In fact, heavy thundersnow was reported: “A unique combination in May,” reads a recent weer.nl article.

Holland’s cold spell, which has been going on for almost two months now, has been severe.

The nation as a whole just suffered its coldest April since 1986 ...
 — average temps finished some 3.2C below the climatological norm of 9.9C.

April’s historic chill also delivered a total of 10 snow days, which made for the most snow recorded in the Netherlands in April since 1977 ...

And the snow has continued into May, too — an incredibly rare phenomenon.

“It’s May 7 … and it is snowing!

What’s going on?” exclaimed one Brabant local on social media.

Another tweeted: “Welcome to May 7!

Considerable snow just in the east of Brabant…”

The snow settled on the ground, “which is very rare nowadays in the third spring month,” continues weer.nl.

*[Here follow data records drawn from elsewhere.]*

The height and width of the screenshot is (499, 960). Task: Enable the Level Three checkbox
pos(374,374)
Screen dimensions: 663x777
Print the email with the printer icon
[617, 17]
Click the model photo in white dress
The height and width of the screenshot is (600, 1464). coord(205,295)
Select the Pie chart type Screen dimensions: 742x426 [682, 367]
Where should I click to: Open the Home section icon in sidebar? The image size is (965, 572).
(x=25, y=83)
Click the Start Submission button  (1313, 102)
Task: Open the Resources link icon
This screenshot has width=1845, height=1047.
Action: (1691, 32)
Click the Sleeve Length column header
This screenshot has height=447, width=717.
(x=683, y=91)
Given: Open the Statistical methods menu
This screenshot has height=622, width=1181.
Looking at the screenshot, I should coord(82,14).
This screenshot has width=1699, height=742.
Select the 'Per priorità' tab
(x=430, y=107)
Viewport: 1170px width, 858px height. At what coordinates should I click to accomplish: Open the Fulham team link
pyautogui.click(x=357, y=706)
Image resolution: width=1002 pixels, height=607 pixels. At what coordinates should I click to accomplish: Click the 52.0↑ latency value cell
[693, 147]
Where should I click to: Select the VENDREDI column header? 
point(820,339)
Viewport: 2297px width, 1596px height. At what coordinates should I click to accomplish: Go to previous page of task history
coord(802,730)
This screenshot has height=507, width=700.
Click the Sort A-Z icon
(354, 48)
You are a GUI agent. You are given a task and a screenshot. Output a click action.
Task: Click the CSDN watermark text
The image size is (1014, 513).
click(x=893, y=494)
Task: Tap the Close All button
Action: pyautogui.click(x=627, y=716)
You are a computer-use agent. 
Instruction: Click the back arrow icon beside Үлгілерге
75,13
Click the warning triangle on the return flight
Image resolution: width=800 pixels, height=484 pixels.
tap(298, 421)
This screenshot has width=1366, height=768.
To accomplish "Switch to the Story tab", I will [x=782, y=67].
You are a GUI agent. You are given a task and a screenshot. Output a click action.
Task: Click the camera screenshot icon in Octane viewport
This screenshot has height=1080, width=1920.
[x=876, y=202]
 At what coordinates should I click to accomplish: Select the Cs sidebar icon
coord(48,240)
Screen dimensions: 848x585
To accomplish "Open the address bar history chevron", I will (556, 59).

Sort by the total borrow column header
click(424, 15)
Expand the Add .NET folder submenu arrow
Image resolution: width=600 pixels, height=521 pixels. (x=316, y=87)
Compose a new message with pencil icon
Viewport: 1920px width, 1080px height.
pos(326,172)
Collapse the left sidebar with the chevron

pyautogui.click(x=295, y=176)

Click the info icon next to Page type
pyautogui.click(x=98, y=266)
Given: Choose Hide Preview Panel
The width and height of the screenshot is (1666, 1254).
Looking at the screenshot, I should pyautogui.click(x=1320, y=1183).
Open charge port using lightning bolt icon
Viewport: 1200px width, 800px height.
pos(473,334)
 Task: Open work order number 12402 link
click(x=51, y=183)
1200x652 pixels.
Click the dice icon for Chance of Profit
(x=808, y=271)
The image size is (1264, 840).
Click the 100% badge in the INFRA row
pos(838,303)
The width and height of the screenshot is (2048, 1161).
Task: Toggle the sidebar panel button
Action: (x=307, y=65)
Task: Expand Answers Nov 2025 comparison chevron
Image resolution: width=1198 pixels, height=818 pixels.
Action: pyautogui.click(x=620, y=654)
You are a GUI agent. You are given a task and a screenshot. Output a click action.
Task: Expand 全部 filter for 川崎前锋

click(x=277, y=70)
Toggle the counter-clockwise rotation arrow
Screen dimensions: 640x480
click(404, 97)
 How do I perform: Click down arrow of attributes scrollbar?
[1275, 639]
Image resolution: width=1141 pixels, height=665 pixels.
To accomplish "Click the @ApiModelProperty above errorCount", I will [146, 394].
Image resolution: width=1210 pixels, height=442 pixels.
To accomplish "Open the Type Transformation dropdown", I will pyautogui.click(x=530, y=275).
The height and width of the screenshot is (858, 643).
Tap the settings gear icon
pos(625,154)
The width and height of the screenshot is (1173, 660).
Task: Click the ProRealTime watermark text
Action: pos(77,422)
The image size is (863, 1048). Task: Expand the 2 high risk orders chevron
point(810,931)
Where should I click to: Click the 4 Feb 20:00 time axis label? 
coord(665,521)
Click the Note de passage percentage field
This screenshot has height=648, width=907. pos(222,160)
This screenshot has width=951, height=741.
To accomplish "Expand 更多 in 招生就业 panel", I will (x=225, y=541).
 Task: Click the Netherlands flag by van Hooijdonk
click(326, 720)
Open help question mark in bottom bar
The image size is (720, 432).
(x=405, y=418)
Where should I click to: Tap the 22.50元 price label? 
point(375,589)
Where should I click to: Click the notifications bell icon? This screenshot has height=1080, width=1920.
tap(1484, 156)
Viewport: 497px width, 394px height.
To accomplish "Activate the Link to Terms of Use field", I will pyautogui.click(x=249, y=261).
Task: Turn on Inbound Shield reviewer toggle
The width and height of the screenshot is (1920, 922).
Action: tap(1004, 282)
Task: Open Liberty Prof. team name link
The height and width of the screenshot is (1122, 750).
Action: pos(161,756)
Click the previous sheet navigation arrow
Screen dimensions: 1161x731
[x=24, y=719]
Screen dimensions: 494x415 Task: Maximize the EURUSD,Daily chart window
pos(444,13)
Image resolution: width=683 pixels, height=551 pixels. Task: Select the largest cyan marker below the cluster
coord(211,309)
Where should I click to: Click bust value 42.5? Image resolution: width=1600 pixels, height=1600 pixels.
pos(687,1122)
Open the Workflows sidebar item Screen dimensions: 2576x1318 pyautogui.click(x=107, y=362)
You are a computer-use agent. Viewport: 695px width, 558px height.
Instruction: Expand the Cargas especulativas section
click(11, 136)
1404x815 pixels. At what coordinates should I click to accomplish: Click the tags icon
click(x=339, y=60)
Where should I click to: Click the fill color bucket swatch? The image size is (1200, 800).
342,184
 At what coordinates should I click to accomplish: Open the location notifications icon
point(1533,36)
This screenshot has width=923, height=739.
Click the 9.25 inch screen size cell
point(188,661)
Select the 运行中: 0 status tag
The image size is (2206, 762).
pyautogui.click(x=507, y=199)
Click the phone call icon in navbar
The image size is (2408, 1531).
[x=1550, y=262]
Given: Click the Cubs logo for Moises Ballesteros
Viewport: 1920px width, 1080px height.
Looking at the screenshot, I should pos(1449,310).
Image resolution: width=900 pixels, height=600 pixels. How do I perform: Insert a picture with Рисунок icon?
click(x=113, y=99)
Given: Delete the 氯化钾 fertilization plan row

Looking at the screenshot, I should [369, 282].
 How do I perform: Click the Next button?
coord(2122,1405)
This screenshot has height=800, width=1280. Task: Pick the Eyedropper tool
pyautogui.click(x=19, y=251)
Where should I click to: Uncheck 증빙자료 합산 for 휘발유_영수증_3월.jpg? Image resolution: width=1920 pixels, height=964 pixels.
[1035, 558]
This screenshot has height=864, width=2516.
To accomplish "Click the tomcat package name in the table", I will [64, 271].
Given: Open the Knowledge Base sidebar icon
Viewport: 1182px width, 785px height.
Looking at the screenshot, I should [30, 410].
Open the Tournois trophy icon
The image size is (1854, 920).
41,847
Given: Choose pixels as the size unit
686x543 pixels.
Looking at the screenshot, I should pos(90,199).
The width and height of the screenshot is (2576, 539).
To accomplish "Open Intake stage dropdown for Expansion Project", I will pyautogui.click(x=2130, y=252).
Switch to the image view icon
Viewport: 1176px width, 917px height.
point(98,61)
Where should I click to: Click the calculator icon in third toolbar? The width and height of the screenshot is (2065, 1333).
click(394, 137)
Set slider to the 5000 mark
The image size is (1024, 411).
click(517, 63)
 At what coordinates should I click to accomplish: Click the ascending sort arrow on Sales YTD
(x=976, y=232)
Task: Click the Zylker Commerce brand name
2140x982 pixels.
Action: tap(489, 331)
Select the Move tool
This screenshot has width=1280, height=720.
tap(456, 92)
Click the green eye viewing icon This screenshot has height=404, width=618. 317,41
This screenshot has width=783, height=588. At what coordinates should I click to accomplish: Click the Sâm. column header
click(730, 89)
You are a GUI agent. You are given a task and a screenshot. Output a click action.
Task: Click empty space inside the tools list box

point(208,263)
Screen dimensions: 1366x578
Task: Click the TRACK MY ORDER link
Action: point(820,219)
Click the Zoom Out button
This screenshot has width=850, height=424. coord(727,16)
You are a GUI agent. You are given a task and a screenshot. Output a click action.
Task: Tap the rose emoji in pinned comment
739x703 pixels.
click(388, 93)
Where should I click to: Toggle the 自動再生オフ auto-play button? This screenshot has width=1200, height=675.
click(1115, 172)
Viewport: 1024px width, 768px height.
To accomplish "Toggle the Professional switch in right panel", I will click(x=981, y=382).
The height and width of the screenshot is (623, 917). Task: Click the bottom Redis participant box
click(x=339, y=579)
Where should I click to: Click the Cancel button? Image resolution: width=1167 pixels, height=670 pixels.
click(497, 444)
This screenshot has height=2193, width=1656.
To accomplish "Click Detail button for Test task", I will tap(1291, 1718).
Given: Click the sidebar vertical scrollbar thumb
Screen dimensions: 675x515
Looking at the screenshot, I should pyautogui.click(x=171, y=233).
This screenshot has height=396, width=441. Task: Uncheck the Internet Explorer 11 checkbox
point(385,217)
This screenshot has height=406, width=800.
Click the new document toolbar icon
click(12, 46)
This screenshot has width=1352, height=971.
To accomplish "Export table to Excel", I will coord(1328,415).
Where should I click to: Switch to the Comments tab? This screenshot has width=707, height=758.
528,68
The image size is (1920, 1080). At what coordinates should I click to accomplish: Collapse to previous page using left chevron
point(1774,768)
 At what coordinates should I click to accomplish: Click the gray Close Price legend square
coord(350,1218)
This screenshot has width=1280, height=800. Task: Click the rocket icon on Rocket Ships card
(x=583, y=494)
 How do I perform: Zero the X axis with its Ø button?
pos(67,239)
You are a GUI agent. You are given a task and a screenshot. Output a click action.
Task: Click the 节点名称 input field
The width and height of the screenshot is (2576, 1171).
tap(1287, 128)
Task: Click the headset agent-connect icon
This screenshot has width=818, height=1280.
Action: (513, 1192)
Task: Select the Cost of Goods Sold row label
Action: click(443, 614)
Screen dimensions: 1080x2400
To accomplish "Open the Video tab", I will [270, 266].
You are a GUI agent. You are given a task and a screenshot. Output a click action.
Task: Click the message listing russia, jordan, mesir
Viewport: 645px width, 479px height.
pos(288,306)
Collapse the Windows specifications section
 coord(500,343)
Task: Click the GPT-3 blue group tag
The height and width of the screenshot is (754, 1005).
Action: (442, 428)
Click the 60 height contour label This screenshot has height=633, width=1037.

“People can’t believe their eyes.”

With an average temperature of just 6C (42.8F), April 2021 was Germany’s coldest April since that of 1977.

The country’s average reading finished a whopping 3C below the 1991-2020 climatological norm, and even 2.3C below the previously-used 1981-2010 baseline.

And now in May, as is the case in many other European nations, the cold is lingering.

According to reports, rare May snow is hitting regions such as Potsdam — the cities’ first May flakes since 1969.

Snowfall is also being observed in Berlin — and after a quick ERA5 analysis, it is revealed that in the past 70 years, May snow has only fallen in the German capital on three occasions: in 1991, in 1978, and back in 1970."